Closed pgeorgi closed 4 years ago
Unfortunately, there is no documentaion for filesystem hierarchy. The basic idea may be described as: put all stuff that shouldn't be visible to the user into /usr/NextSpace. Otherwise /Applications, /Library, /Developer is a right locations.
Thanks for the explanation. To fill this out with some example: I guess Workspace and Login aren't supposed to be user-visible (because they're started by the system and remain persistent: there's little reason for users to interact with the binaries). TextEdit is user visible.
Back to the issue at hand: What about TimeMon?

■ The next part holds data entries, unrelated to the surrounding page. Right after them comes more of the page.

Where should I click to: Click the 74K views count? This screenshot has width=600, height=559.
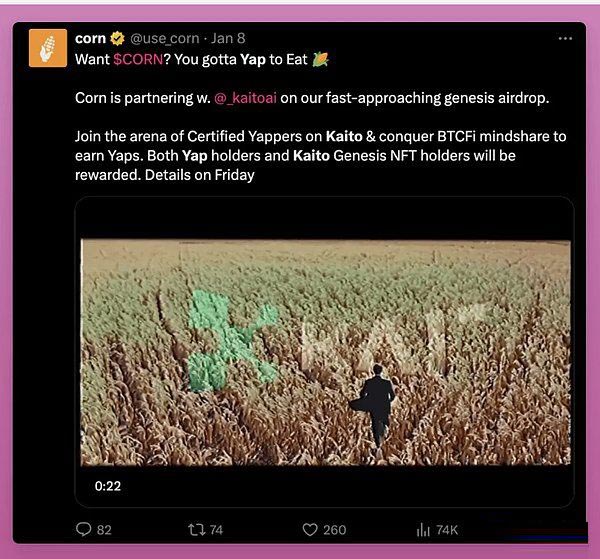click(x=447, y=529)
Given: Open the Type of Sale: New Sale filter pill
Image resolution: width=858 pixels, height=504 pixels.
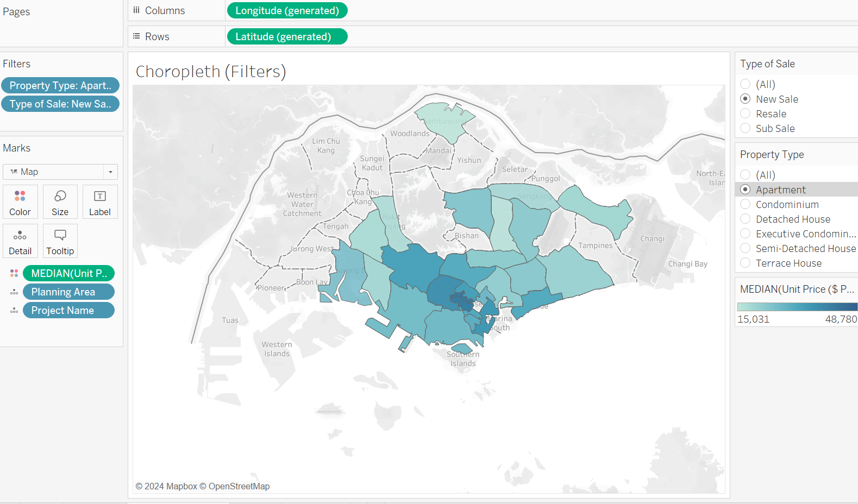Looking at the screenshot, I should click(60, 104).
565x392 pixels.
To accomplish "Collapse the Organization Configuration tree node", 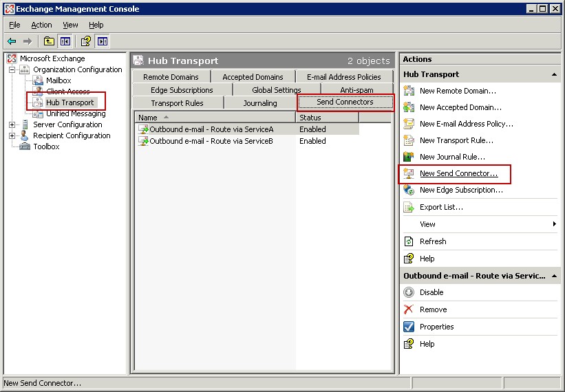I will coord(12,69).
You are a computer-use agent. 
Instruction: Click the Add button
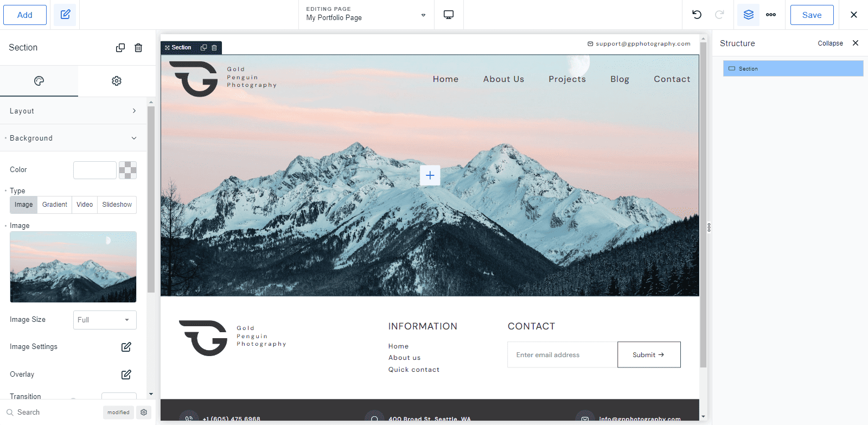(25, 15)
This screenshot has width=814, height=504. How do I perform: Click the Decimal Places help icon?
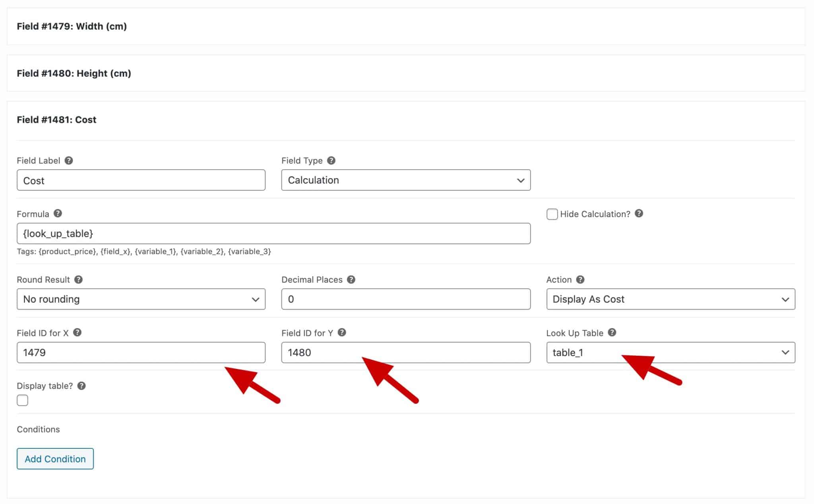click(351, 279)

I would suggest to keep it consistent and not separate. Users might want to load stuff with Gorm and make translations (localization). If it is Gorm based...
@pgeorgi TimeMon as well as Preferences can be detached from the Dock and not start after login. It should be possible to drag application to Dock from File Viewer or launch application. Moreover TimeMon may be replaced with some other monitoring application and even deleted. I guess the answer is obvious.
@alexmyczko I suppose you mean special user - developer. This type of user should be familiar with environment concepts and go directly to the Workspace app bundle with Workspace's Finder.
The WMState config looks for /Applications/TimeMon.app/TimeMon while the config as used by the debian package installs it to /usr/NextSpace/Apps/TimeMon.app/...
Once I know where it should reside, I can fix up the part that is incorrect. Are there docs describing where parts should end up?